Pertanto, alla luce del nuovo disposto dell’art. 39, comma1 bis, aggiunto dall’art. 9, comma 1, lette.9 o, del D Lgs n. 156/2015, non è applicabile al caso in esame, essendo la pregiudizialità invocata rispetto al Consiglio di Stato.

I giudici di legittimità hanno ritenuto, inoltre, che non può ritenersi congruamente motivato il provvedimento di riclassamento che faccia esclusivo riferimento esclusivamente al rapporto tra il valore di mercato ed il valore catastale nella microzona considerata rispetto al rapporto esistente nell’insieme delle microzone comunali ed ai provvedimenti del riclassamento da cui non si ricavano gli elementi alla base del medesimo (come la qualità urbana del contesto nel quale l’immobile è inserito; la qualità urbana e ambientale della zona di mercato; le caratteristiche edilizie del fabbricato) che abbiano inciso sul diverso classamento (Cass. n. 23129/2018).
Sulla base di tali elementi, quindi, il contribuente non è in grado di conoscere le concrete ragioni poste a base dell’atto impositivo e opporre una valida impugnativa giudiziale.

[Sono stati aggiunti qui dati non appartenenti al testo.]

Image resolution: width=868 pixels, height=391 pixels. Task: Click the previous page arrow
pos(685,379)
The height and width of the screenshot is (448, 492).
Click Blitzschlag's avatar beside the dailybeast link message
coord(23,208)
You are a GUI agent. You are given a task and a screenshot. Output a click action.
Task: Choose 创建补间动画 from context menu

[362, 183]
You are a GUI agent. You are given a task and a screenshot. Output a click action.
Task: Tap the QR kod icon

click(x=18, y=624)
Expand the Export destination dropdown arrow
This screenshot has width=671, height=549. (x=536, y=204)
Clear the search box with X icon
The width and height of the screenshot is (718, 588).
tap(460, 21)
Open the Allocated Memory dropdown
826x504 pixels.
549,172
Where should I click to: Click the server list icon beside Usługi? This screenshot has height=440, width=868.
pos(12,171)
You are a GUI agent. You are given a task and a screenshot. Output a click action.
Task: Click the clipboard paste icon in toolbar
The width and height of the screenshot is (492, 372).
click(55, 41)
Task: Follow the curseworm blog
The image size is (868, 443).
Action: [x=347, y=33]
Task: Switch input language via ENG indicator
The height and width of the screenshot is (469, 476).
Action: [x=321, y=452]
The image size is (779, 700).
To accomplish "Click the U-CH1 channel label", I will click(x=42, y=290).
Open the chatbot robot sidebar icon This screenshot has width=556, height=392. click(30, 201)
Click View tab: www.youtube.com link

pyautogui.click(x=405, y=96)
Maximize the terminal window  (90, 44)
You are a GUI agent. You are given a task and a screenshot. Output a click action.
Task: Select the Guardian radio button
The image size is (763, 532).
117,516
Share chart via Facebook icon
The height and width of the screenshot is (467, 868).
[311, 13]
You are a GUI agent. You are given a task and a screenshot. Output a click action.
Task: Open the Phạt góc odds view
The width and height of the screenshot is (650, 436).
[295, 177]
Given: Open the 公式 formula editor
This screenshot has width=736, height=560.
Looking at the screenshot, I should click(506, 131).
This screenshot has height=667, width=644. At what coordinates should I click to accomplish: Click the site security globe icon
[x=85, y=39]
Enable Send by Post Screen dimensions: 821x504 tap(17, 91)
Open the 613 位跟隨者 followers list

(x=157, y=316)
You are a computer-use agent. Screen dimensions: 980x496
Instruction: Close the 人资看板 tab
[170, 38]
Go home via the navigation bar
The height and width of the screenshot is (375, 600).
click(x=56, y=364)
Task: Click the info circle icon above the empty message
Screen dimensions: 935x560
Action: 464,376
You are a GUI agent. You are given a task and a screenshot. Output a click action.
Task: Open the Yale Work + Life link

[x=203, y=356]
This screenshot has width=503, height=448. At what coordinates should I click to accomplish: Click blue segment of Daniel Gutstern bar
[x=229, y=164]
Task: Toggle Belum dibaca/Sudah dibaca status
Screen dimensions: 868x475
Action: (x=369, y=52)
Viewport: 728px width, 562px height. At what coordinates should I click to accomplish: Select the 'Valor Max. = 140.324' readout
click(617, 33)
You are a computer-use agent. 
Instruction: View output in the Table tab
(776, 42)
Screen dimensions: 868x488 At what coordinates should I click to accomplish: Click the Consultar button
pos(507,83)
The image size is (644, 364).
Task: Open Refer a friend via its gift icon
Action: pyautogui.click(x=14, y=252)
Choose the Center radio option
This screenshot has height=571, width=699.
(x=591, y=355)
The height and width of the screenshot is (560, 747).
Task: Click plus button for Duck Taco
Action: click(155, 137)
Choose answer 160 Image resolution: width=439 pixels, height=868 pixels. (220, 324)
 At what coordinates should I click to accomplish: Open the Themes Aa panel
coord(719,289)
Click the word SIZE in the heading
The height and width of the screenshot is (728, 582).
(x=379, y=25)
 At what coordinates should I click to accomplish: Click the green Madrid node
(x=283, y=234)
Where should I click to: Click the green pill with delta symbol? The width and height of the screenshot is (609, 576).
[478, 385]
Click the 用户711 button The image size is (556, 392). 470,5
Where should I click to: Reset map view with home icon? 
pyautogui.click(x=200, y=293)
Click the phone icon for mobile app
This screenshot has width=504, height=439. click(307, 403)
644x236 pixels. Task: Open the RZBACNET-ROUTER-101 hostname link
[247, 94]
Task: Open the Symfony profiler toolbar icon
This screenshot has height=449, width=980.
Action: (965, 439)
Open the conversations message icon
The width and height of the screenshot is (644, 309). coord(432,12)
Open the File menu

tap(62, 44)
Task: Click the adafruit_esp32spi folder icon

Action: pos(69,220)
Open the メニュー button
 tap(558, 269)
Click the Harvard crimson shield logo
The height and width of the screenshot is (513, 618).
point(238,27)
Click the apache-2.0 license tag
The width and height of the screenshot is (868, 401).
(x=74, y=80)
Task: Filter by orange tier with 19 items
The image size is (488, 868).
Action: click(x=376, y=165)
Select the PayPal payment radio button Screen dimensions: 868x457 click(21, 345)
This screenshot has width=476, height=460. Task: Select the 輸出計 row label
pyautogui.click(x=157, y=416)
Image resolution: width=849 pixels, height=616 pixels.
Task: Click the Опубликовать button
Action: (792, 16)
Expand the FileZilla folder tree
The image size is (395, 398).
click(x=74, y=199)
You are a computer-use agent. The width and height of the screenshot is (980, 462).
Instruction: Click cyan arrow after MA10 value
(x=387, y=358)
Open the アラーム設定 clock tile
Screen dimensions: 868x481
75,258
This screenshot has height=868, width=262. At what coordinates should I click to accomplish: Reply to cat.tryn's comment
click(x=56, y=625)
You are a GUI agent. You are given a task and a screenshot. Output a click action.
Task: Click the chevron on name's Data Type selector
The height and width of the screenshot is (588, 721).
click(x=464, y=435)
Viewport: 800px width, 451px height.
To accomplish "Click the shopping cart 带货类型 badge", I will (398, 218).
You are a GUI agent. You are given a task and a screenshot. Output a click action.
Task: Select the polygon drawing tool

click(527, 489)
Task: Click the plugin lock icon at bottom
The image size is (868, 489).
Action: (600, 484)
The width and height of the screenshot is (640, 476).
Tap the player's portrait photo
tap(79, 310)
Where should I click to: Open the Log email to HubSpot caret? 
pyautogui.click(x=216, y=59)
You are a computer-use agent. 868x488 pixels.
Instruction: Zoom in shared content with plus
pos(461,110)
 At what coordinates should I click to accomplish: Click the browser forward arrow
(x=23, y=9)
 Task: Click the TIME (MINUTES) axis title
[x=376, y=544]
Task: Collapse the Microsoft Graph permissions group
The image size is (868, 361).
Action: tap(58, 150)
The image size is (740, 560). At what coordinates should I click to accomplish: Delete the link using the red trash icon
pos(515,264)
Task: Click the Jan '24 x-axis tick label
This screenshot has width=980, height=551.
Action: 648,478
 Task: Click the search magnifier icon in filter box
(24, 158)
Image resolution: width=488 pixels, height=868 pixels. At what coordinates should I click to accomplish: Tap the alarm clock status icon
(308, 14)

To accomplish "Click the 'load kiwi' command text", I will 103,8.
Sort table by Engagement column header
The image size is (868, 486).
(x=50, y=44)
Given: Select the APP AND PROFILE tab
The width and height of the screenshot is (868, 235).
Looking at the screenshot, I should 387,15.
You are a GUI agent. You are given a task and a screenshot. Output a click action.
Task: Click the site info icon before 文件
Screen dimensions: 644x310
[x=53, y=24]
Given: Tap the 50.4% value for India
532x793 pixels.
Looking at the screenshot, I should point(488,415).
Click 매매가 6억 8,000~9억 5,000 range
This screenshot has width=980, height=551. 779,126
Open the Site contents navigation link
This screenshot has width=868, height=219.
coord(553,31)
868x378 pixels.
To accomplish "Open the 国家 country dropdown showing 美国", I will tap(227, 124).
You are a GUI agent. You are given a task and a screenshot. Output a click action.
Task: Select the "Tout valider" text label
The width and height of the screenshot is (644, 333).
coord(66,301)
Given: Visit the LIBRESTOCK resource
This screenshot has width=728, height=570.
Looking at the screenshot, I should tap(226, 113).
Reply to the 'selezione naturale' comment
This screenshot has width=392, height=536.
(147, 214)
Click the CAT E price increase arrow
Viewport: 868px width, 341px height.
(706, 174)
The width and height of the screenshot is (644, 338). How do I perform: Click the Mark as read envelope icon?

Al caso di specie, quindi, non è evidentemente applicabile l’art. 39, comma 1-bis, del D Lgs n.546/2015, essendo la pregiudizialità invocata rispetto al Consiglio di Stato

Tali principi sono stati recentemente ribaditi dalla giurisprudenza di legittimità con la sentenza n. 10035/2019 secondo cui la sentenza della CTR impugnata è stata pubblicata in un momento successivo all’entrata in vigore del D Lgs n. 156/2015, e che quindi non ricorreva più un’ipotesi della sospensione necessaria ex art. 295 Cpc, essendo eventualmente applicabile l’art. 337, co. 2, Cpc che in caso di impugnazione di una sentenza, la cui autorità sia stata invocata in un separato giudizio, prevede solo la possibilità della sospensione facoltativa, per cui il giudice non è obbligato a procedere alla sospensione.

Sul tema la Cassazione era pervenuta in precedenza ad analoga conclusione ritenendo che la sospensione del processo ex art. 295 c.p.c presuppone che il rapporto di pregiudizialità tra le due cause sia non solo concreto ma anche attuale, ovvero che la causa ritenuta pregiudiziale sia tuttora pendente, non avendo altrimenti il provvedimento ragion d’essere e traducendosi in un inutile intralcio all’esercizio della giurisdizione (Cass. 9049/2019).